Rune Rofke - Glenn Emery |
There is one other incident from the flower trip that I recall. We were in El Paso and Matthew dropped me off at an out-of-the-way little bar. Before I went in, I went around back to pray that HF would give me some sort of sign, that even though I wasn't selling all that much, that I was still doing the right thing.
So I went into the bar, really expecting something terrific to happen. But no one responded and I just couldn't believe it. Finally I went outside, sort of bewildered, and said to myself, "And God was silent."
At that precise moment every light in that part of town went out. It was a blackout. People came out of their houses and it created a bit of excitement. Matthew came along and I tried to tell him about my prayer and the possible connection to the blackout, but he was so excited that it took a little while for him to listen to me.
Then he dropped me and Tom off at a Denny's and a Smuggler's Inn. A band called Westwind was playing at the inn, so I knew it was for me. But even with the blackout and everything, I still got thrown out. While I was waiting outside, the manager came out but walked right by me. I'm sure he didn't see me and it was my chance to sneak inside. But fear gripped my heart and I couldn't move. Finally the manager went back inside, came out a little while later and this time told me to get off the property. So I went and bundled my flowers and the lights came back on. I'm sure if I hadn't been so faithless that I would have done great if I had gone back in the restaurant.
We have been back about a week now. This is my second weekend since I've been back. Thursday, after the movies on Communism, Onni said that we shouldn't go home for Christmas. She also said there was a spy somewhere in the Family, but she didn't care and it didn't matter, which really blew me away. Then we went home and I shared about the movies with David and even he said that there was a spy in the Family. But I knew HF would never let anything happen now that True Parents are here as long as we are faithful and take responsibility. So to show HF my faithfulness I said I would not go home for Christmas as I had long planned to do, especially after missing Thanksgiving. I tearfully wrote a letter home stating as much, but that night my parents called to make plane reservations and arrangements and when I said I wouldn't be home, I knew it really hurt them. They took it so personally. They wanted to know what was so strong to keep me here. Why couldn't I come home for just a couple days?

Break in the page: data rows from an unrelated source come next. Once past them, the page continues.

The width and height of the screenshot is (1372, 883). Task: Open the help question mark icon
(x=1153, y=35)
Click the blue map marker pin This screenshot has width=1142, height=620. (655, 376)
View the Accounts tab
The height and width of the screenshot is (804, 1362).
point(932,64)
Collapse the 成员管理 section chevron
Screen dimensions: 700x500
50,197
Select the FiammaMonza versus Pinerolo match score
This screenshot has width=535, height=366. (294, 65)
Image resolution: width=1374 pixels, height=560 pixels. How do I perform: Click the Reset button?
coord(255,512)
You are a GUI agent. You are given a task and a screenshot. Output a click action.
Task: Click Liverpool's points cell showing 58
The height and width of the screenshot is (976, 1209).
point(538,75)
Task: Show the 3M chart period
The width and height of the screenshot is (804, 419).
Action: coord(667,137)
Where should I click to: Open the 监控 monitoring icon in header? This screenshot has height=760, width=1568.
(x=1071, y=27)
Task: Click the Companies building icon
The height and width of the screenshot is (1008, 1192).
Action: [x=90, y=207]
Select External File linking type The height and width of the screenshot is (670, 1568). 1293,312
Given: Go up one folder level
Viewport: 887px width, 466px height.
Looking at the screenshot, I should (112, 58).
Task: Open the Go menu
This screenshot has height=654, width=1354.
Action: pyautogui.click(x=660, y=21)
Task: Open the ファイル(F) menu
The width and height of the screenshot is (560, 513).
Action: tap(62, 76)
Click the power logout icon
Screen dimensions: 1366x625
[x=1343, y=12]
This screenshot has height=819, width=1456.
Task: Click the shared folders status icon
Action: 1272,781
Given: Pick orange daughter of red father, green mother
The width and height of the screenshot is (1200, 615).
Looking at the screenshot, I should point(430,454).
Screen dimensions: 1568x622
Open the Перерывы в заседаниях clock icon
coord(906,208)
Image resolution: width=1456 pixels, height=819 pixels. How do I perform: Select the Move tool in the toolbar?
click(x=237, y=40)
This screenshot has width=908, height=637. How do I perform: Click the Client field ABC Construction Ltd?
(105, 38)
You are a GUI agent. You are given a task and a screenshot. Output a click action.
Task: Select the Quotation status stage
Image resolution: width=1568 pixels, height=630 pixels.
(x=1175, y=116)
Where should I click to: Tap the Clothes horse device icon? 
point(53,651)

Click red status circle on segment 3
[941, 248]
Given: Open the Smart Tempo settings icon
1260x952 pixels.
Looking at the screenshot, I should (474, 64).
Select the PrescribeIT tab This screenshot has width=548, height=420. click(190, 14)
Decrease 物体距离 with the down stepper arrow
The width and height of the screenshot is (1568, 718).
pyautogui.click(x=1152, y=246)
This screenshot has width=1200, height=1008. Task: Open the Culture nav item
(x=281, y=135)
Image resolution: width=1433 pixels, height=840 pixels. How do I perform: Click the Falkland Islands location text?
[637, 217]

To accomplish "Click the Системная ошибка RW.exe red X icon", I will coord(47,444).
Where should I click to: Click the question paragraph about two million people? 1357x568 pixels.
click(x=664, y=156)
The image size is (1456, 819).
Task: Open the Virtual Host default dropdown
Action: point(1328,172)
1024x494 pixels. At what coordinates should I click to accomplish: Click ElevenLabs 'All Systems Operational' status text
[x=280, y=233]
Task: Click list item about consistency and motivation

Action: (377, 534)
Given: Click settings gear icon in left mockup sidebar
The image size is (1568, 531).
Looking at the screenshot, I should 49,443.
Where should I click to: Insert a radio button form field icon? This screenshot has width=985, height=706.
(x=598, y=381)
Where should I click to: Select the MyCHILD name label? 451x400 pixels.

I tried to explain, but I didn't tell them about Reverend Moon, so they knew that I wasn't telling them everything. I could only tell them to pray about it, and I have been praying for them. I know from their viewpoint it seems almost tragic and that I am really rejecting them. But the reality of the situation is that I love HF more than anything and will make any sacrifice for Him, even not seeing my parents on Christmas.
Afterward I felt a victory, just as the time Imoe called up to Boonville my second week here. Both times Satan was trying to get me. Sometimes this is so fantastic, like most of the time, that I can't believe it. I know it's true, yet it's so hard to believe right now.